Lincoln Highway series of great interest
Thanks to The Tribune-Democrat for covering the 100 years of the historic Lincoln Highway, U.S. Route 30.
It begins in the east on Virginia Avenue in Atlantic City, N.J., traverses New Jersey, Pennsylvania, Ohio, Indiana, Illinois, Iowa, Nebraska, Wyoming, Idaho and now contiguous in some states with the present interstate highway system and ends at the estuary of the Columbia River at the small city of Astoria, Ore., some 3,000 miles in all.
Locally, lets not forget the seven-mile stretch – straight, without a curve – in Somerset County, and the highway’s proximity to the crash site of Flight 93 near Lambertsville and Shanksville on Sept. 11, 2001.
The Ferndale Historical Society is giving out free facsimile copies of Abraham Lincoln’s actual, original manuscript of his Gettysburg Address given on Nov. 19, 1863. (Gettysburg is located along Route 30.)
Wilbert A. Boerstler
President of Ferndale Historical Society
Property owners getting raw deal
It is difficult to comprehend why property owners in the Johnstown area are being forced unnecessarily to replace their sewer lines. The residents of an area as economically distressed as Johnstown cannot afford to spend money they don’t need to spend. The more we learned about the sewer project, the more absurdities we discovered.

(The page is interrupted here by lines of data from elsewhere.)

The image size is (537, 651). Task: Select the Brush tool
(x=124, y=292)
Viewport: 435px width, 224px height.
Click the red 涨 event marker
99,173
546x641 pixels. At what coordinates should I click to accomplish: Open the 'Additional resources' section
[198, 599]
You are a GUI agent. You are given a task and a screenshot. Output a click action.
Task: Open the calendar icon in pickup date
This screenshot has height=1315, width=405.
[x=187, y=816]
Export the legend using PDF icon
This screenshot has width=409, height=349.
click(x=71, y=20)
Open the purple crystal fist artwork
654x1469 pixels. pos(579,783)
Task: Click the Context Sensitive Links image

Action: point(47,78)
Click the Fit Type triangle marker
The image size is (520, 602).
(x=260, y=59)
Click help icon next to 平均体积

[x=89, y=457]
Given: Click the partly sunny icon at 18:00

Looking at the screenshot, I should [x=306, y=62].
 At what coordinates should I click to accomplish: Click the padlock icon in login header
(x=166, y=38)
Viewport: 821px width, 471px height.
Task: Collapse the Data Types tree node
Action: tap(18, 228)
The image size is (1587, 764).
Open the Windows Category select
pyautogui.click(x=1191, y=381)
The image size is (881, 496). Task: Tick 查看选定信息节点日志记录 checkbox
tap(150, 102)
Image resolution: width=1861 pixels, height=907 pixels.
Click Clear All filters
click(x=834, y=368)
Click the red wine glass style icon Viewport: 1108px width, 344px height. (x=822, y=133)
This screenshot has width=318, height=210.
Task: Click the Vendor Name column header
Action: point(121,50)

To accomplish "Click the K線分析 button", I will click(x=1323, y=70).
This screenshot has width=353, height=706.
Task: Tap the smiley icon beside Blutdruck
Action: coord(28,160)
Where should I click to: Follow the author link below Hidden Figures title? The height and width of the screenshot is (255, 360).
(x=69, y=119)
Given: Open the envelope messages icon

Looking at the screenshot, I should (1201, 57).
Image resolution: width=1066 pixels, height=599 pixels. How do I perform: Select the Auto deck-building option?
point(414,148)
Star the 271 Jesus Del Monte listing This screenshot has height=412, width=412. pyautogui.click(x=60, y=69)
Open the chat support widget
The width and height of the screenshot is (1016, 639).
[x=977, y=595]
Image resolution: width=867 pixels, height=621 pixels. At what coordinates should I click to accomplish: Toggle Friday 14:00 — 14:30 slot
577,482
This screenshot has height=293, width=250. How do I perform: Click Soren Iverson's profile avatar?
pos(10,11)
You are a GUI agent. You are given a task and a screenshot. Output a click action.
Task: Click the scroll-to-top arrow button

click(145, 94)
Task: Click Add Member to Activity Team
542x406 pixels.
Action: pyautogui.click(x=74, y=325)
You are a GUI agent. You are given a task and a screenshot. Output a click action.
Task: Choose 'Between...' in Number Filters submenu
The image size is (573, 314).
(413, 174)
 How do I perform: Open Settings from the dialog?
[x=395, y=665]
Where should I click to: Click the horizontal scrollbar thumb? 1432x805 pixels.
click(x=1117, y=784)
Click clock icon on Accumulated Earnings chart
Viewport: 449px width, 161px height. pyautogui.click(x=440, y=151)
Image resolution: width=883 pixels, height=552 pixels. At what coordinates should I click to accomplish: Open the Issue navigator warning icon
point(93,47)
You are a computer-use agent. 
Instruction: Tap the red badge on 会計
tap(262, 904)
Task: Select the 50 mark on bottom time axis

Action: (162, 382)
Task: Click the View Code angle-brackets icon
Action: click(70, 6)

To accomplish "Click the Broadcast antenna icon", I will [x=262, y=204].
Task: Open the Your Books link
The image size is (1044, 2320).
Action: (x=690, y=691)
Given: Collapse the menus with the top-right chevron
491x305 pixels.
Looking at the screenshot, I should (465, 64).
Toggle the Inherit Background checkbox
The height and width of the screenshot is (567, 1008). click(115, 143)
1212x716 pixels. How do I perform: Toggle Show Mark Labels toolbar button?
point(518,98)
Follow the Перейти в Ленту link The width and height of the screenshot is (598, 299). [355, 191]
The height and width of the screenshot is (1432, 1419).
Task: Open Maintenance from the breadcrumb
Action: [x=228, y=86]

In Dave Sutor’s Oct. 10 article in The Tribune-Democrat, he wrote: “The state ordered the Johnstown Redevelopment Authority to address problems in the Johnstown Regional Sewage system that feeds the Dornick Point plant. Council considered three options: building a new treatment plant, putting holding tanks in neighborhoods or replacing deficient lines.” The choice was the one that would cause the most expense and inconvenience to individual property owners.
The Department of Environmental Protection is not mandating an air-pressure test of the sewer lines, which would guarantee that the majority of lines would fail. Why is the city requiring that test if it is not necessary?
We have been told for the past 20 years that the Dornick Point plant is inadequate. After property owners are forced to replace sewer lines that don’t need to be replaced, they will be faced with even higher sewage bills to upgrade the plant.
To top it off, the redevelopment authority has awarded a five-year contract to operate the Dornick Point plant to a foreign-owned, profit-making company, which plans to reduce the workforce and will probably reduce the wages of the remaining workers.